◆ Material to process:

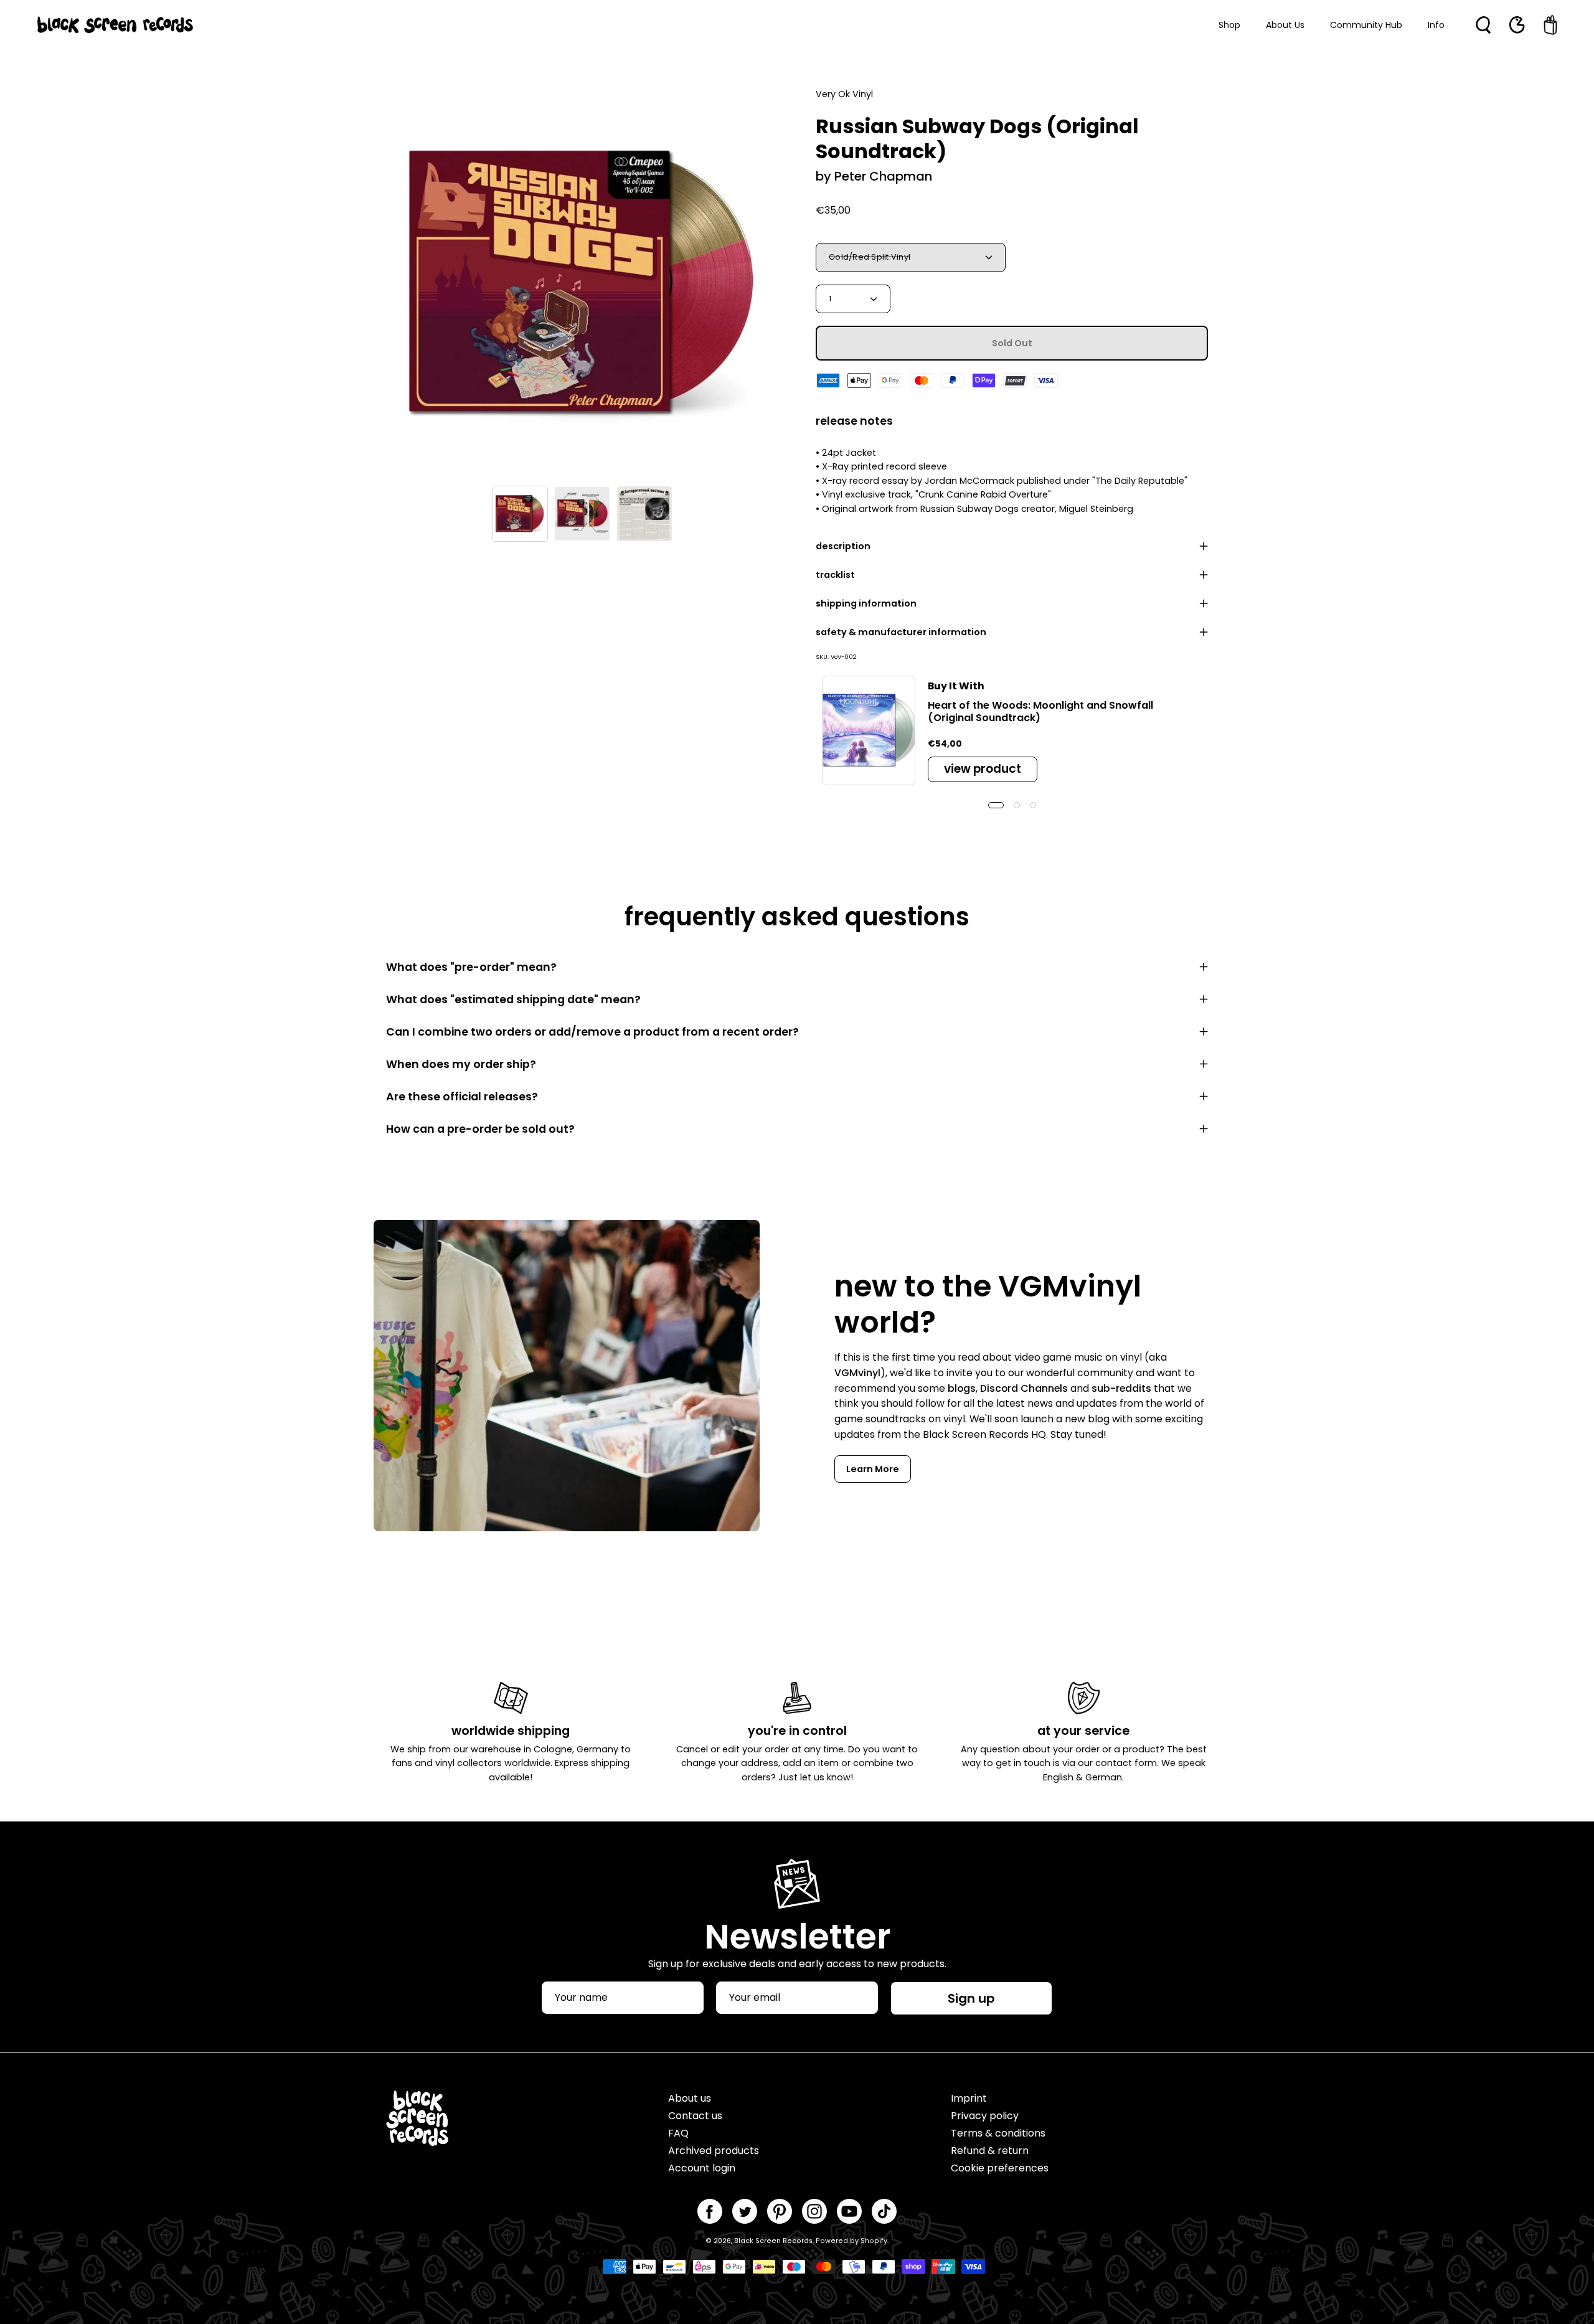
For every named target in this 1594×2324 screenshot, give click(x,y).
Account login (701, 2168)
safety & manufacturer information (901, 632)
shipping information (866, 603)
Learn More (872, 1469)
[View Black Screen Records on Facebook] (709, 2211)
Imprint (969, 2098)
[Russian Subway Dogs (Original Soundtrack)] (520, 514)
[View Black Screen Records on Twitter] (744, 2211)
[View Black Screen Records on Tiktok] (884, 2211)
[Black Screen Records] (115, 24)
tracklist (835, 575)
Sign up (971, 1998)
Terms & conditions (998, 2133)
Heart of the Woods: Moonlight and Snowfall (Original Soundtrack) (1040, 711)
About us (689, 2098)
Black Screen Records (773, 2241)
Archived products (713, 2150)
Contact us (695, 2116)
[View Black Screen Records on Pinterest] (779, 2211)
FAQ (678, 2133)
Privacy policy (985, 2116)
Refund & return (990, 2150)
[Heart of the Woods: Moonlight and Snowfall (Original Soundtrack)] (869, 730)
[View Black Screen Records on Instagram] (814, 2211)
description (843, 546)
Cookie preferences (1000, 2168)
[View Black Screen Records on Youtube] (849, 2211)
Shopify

◆ Problem to work on: Check each line of the material for "Snowfall" and report how many have it. Add no other words.

◆ Solution to this exercise: 2